Inwood Township is a civil township of Schoolcraft County in the U.S. state of Michigan. The population was 654 in 2020.

==Geography==
According to the United States Census Bureau, the township has a total area of 126.81 sqmi, of which 120.22 sqmi is land and 6.59 sqmi (5.20%) is water.

=== Communities ===
- Steuben is a summer resort community within Inwood Township. The community was founded by the Chicago Lumbering Company and named by an executive from Steuben County, New York. The county was named for Baron Friedrich Wilhelm von Steuben, the inspector general of Washington's army from 1777 through 1784. The community was a stop on the Manistique and Lake Superior Railroad, and its post office opened in 1903.

==Demographics==
At the census of 2000, there were 722 people, 293 households, and 234 families residing in the township. The population density was 6.0 PD/sqmi. There were 620 housing units at an average density of 5.2 /sqmi. The racial makeup of the township was 90.17% White, 5.26% Native American, 0.55% Asian, 0.55% from other races, and 3.46% from two or more races. Hispanic or Latino of any race were 1.39% of the population. By the 2020 census, its population declined to 654.
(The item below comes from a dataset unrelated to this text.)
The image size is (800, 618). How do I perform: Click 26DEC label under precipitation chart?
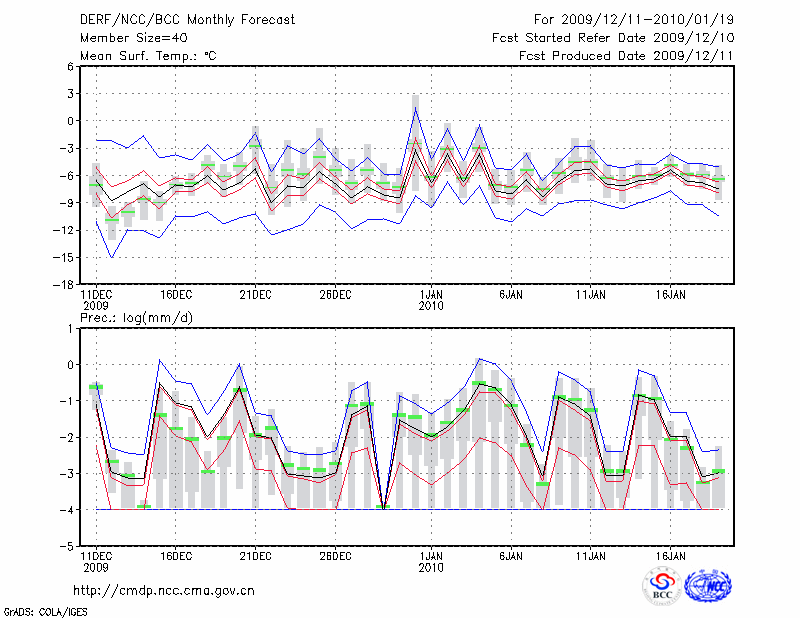pyautogui.click(x=335, y=555)
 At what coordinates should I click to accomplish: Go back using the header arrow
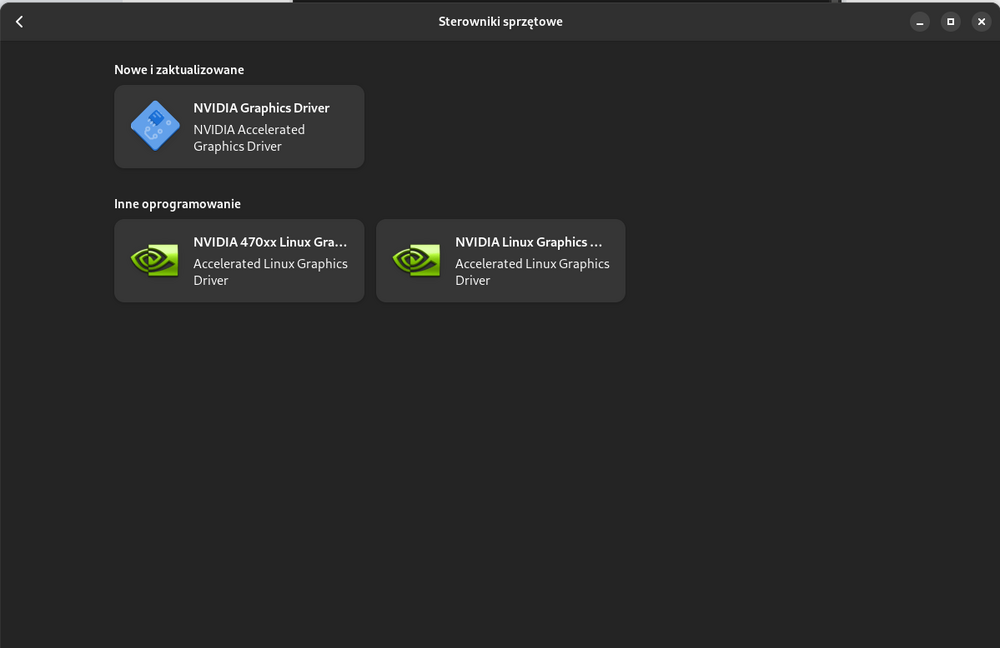[x=19, y=21]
In 2000, there were 293 households, out of which 26.6% had children under the age of 18 living with them, 72.0% were married couples living together, 4.8% had a female householder with no husband present, and 19.8% were non-families. 18.8% of all households were made up of individuals, and 9.2% had someone living alone who was 65 years of age or older. The average household size was 2.46 and the average family size was 2.80. In the township the population was spread out, with 22.9% under the age of 18, 3.9% from 18 to 24, 25.2% from 25 to 44, 28.1% from 45 to 64, and 19.9% who were 65 years of age or older. The median age was 44 years. For every 100 females, there were 104.5 males. For every 100 females age 18 and over, there were 99.6 males.
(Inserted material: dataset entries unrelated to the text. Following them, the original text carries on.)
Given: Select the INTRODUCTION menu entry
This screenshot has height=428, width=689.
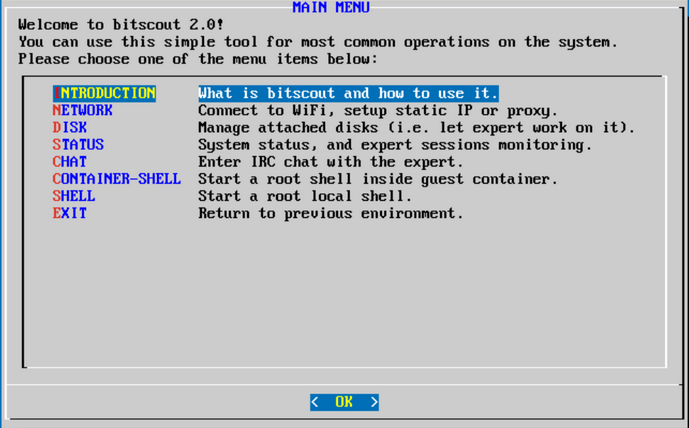Looking at the screenshot, I should [x=104, y=93].
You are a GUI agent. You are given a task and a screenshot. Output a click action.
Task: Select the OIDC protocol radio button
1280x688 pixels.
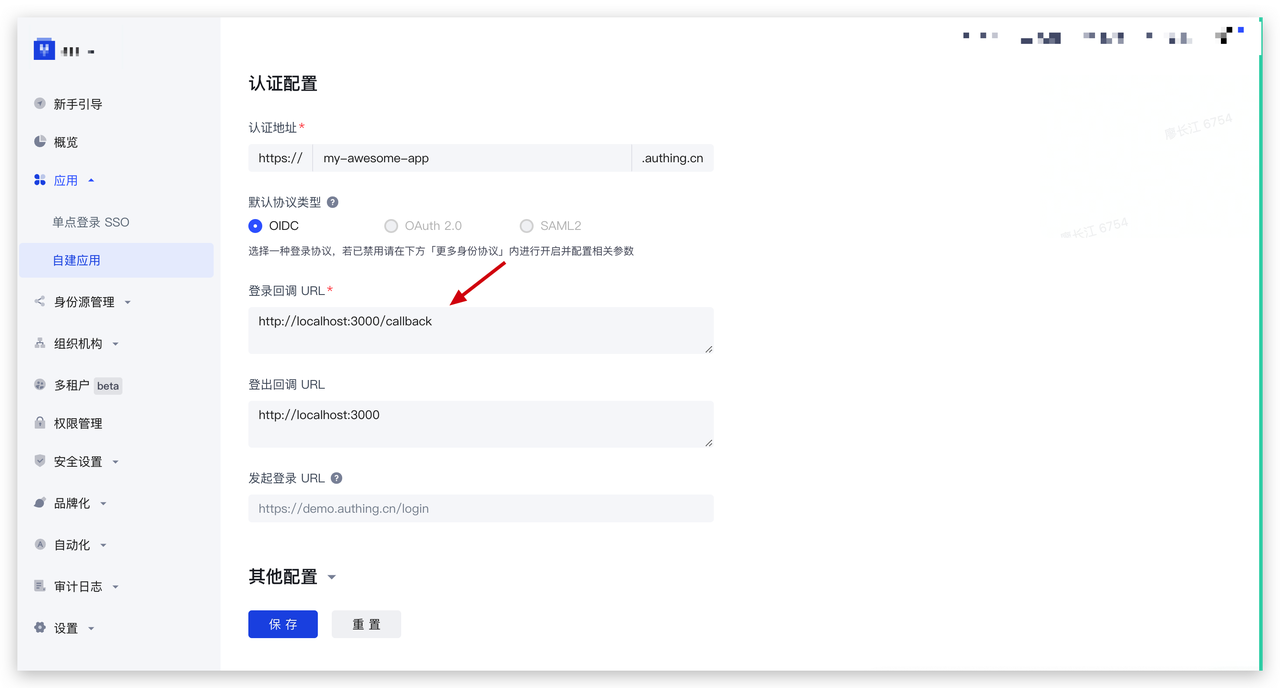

In 2000, the median income for a household in the township was $32,500, and the median income for a family was $35,147. Males had a median income of $33,125 versus $21,750 for females. The per capita income for the township was $15,386. About 8.0% of families and 11.8% of the population were below the poverty line, including 22.8% of those under age 18 and 2.9% of those age 65 or over. In 2021, the American Community Survey estimated its median household income was $56,188.